本次探討分析結果表明,接受宮腔鏡聯合腹部超聲行清宮術治療患者的臨床療效明顯優于接受常規清宮術治療的患者。分析結果提示[10,11]:一是在行宮腔鏡檢查過程中,采用超聲檢查進行診斷,利于改善醫生檢查時視野的局限性,可以促其有效掌握胎囊生長方向,準確判斷出患者病灶實際情況,對醫生手術方式的擇取帷有重要的指導意義。二是采用宮腔鏡聯合腹部超聲行清宮術治療,有利于醫生全面了解與掌握患者子宮肌層及其妊娠病灶情況,以確保其所實施的手術對患者的損傷程度降至最低,大概率地預防出現子宮穿孔等術后并發癥,從而確保手術治療效果。

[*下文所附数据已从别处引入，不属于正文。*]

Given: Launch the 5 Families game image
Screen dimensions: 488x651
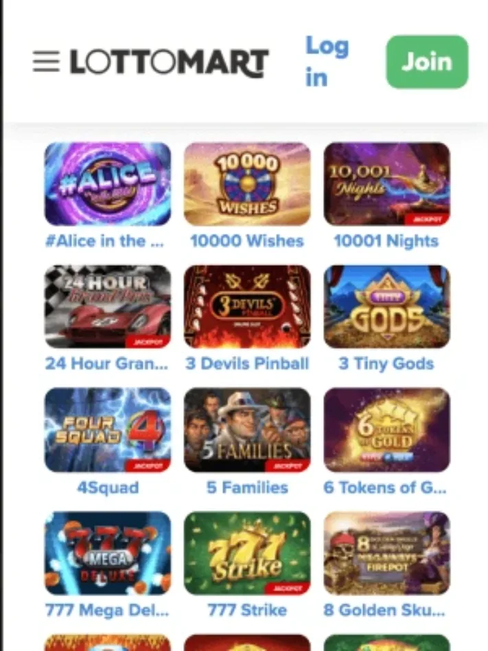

綜上所述,將宮腔鏡聯合腹部超聲應用于子宮切口妊娠患者的臨床治療,獲得良好的臨床療效,較于常規清宮術治療,該治療方法療效確切,且安全性更高,更利于有效縮短手術時間,減少患者術后出血量,改善患者預后質量,同時,極大降低患者并發癥發生率[12]。